◆ **YOUR OBJECTIVE**
Output every line of the material below word for word, omitting the pictures.
---*---
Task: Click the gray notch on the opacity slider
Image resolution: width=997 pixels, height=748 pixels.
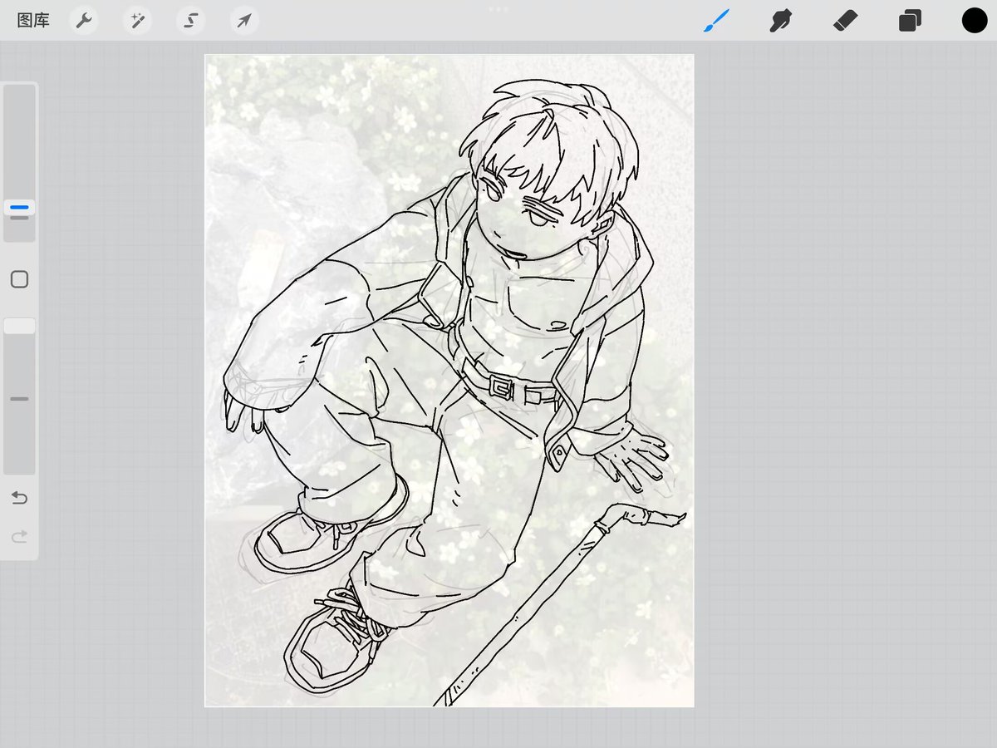Action: tap(19, 399)
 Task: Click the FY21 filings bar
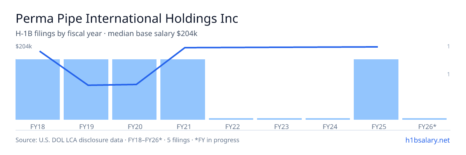point(183,90)
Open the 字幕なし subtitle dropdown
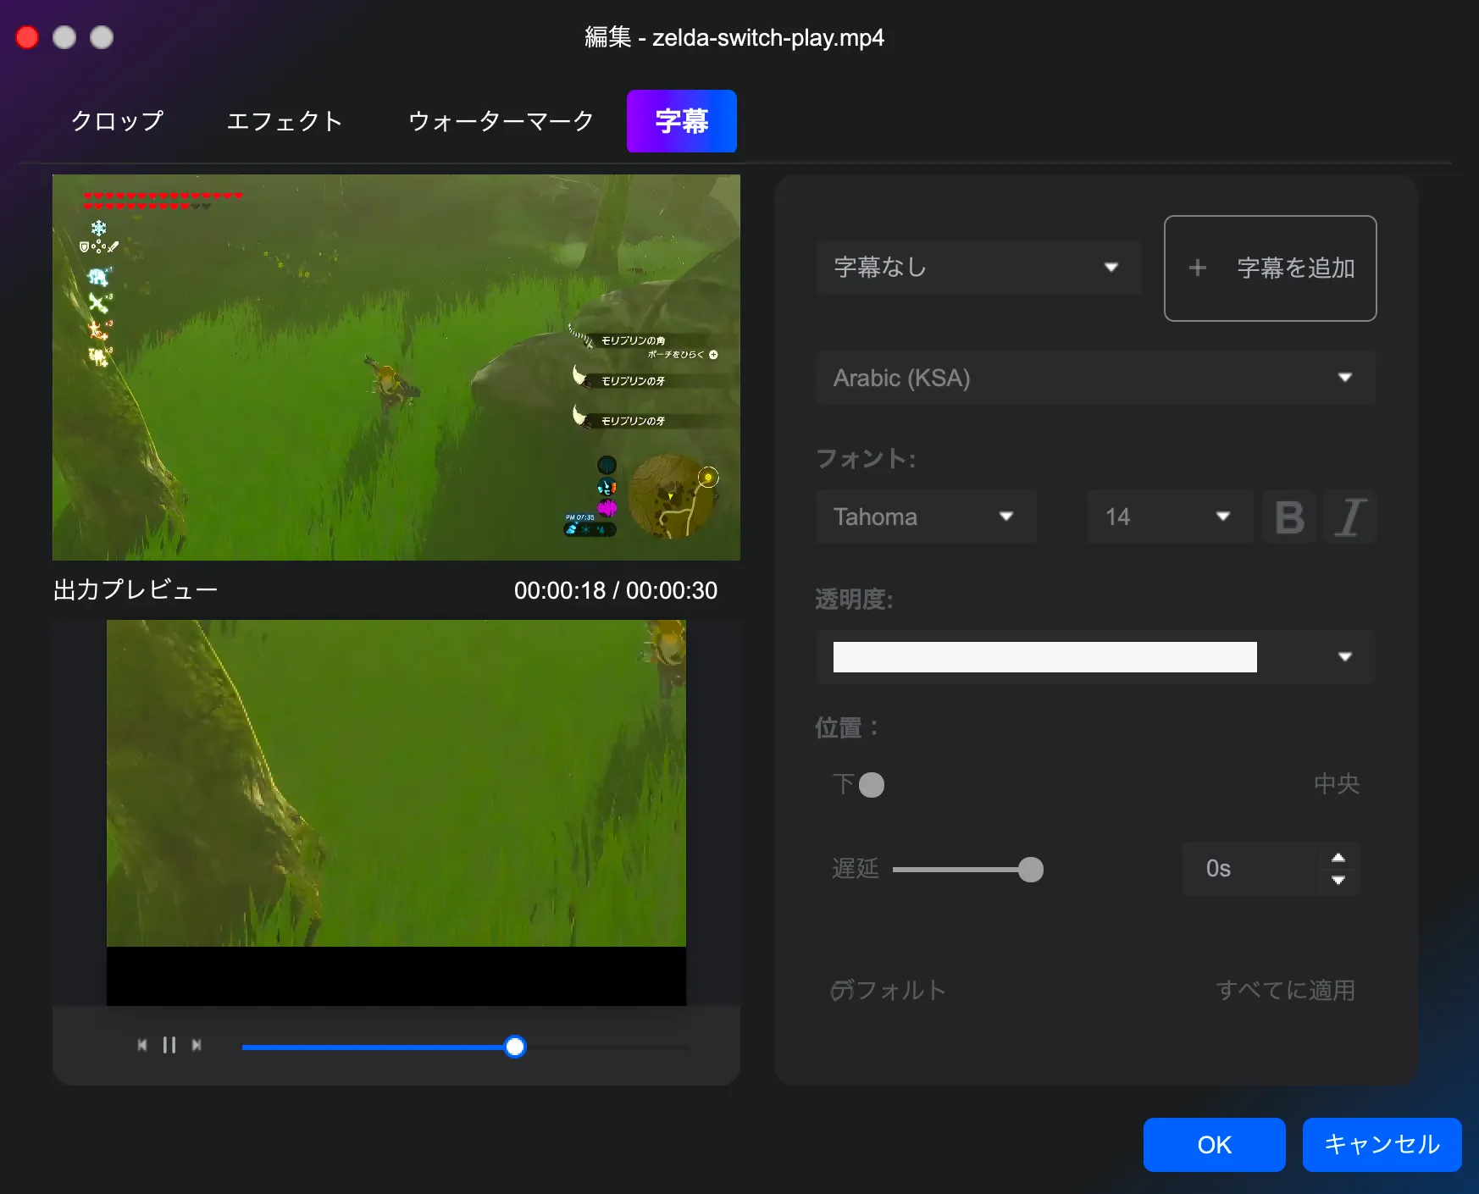The height and width of the screenshot is (1194, 1479). (978, 268)
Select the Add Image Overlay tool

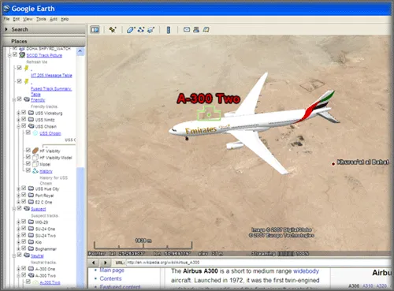(x=151, y=30)
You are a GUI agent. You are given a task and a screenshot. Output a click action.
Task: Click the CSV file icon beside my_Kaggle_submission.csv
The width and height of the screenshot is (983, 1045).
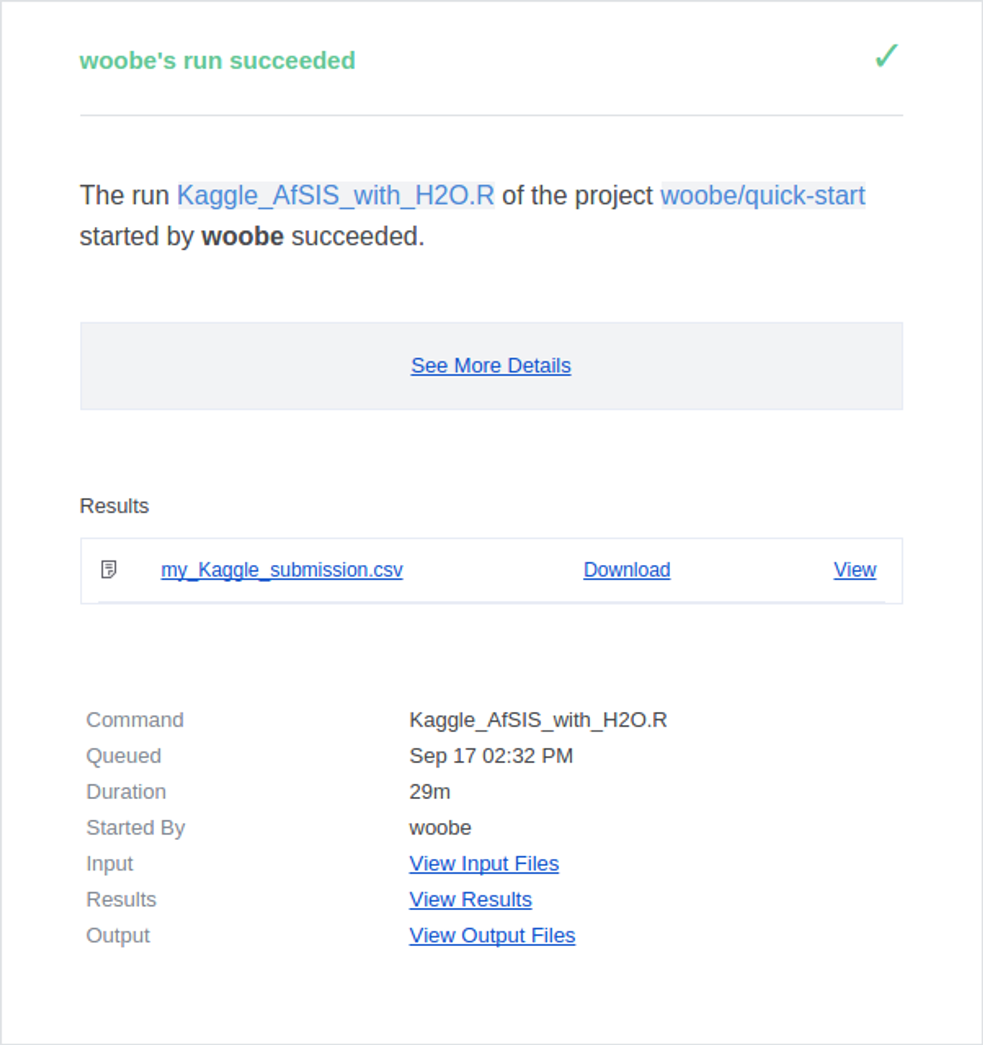(109, 570)
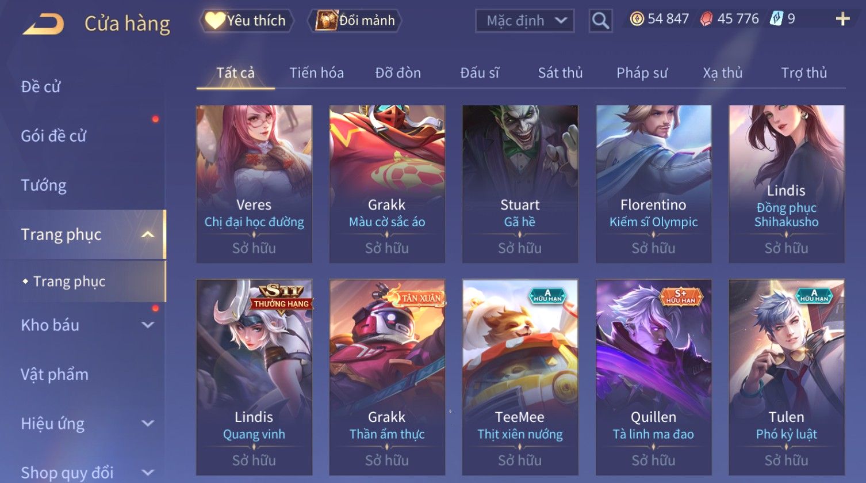
Task: Select the Pháp sư tab
Action: pos(642,73)
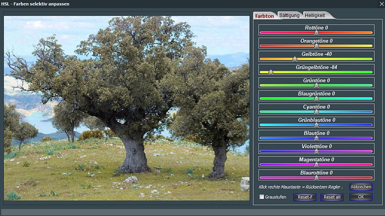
---*---
◆ **EXPECTED ANSWER**
Task: Click the gray notch on the opacity slider
Image resolution: width=997 pixels, height=748 pixels.
Action: tap(19, 399)
 Task: Click the FY21 filings bar
point(183,90)
Open the 字幕なし subtitle dropdown
The height and width of the screenshot is (1194, 1479). (978, 268)
Select the Add Image Overlay tool

(x=151, y=30)
You are a GUI agent. You are given a task and a screenshot. Output a click action.
Task: Click the CSV file icon beside my_Kaggle_submission.csv
The width and height of the screenshot is (983, 1045).
(109, 570)
Task: Select the Pháp sư tab
Action: pos(642,73)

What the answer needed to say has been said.